Carmen elena Villa
La
Confesión no es un invento de la Iglesia para torturar a sus fieles por las
faltas que han cometido. Más bien es un sacramento instituido por Cristo, tal
como dice en el Evangelio: «A quienes perdonen los pecados, les quedan
perdonados, y a quienes se los retengan, les quedan retenidos». Jn. 20, 23.
La Iglesia entiende que los cristianos estamos heridos por el pecado, que el bello tesoro de la fe ha sido puesto en estas vasijas de barro que una y otra vez caemos por nuestras muchas faltas.
En la Confesión, Cristo mismo, por medio de la persona del sacerdote, está ahí para reconciliarnos y darnos la fuerza necesaria en el combate por vencer la tentación. Cuando se hace una confesión sincera, con dolor de corazón y propósito de enmienda, después de examinar la propia conciencia, las puertas del cielo, que el hombre por sus opciones personales ha cerrado, se abren de nuevo ante él.
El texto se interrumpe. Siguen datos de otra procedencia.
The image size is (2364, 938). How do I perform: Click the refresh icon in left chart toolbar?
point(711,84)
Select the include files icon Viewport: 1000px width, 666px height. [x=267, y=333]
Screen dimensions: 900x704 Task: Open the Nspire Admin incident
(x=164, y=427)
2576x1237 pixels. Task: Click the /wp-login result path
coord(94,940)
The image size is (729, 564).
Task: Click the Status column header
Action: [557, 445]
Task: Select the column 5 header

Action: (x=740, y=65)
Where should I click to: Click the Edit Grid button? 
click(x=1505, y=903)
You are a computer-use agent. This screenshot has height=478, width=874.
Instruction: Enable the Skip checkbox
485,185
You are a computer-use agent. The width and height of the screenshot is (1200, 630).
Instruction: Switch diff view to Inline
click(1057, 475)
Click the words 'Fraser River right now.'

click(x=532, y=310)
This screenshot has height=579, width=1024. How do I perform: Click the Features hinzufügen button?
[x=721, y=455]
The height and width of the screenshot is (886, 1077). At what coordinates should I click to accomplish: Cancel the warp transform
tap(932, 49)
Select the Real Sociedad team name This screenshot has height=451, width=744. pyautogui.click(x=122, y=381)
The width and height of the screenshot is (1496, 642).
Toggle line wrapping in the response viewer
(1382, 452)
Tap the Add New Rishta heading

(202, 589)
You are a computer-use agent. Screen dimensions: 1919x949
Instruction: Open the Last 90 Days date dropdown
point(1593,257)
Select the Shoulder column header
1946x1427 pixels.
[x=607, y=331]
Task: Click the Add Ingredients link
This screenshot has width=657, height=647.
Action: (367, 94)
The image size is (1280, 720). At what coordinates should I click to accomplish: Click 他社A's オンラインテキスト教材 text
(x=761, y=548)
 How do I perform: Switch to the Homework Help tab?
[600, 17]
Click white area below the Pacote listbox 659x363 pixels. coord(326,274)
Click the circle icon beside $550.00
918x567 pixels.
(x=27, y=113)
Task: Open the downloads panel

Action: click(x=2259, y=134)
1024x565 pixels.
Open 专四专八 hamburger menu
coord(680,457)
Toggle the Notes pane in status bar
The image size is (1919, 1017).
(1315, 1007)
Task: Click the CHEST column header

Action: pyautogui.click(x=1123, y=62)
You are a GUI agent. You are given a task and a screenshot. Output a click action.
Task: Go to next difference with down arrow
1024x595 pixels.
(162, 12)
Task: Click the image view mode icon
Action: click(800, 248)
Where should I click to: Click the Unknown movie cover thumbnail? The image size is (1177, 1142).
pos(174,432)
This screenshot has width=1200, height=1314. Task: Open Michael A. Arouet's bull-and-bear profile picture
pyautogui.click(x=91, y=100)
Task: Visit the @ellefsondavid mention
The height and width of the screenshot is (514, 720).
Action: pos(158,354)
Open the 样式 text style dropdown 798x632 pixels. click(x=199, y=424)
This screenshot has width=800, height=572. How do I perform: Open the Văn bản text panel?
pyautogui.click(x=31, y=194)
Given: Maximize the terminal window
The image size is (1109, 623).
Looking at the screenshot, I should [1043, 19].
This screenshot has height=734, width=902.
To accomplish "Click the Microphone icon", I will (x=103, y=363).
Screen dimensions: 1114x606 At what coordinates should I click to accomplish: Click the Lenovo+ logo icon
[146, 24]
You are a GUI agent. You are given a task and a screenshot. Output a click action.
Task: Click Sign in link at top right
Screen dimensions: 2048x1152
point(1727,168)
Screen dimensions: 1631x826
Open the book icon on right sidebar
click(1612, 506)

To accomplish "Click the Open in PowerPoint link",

El papa Francisco se refirió recientemente a la vergüenza que hemos tenido los que en algún momento nos hemos acercado a un confesionario. Decía que esa vergüenza en sí misma no es mala porque nos hace ser conscientes de nuestras faltas y de sus consecuencias. Pero cuando escuchamos que el padre nos dice: «Anda en paz, Dios te ha perdonado», con la potestad que le da el orden sacerdotal, descubrimos que se nos ha quitado un peso de encima y esa vergüenza se transforma en paz. Una paz que viene del amor que nos da Dios Padre, quien mira con ternura nuestro arrepentimiento y nos llama, con la gracia que nos da, a una vida más acorde con su Plan de amor y por lo tanto con nuestra realización plena, y no a una vida conforme con nuestro egoísmo y nuestra mezquindad.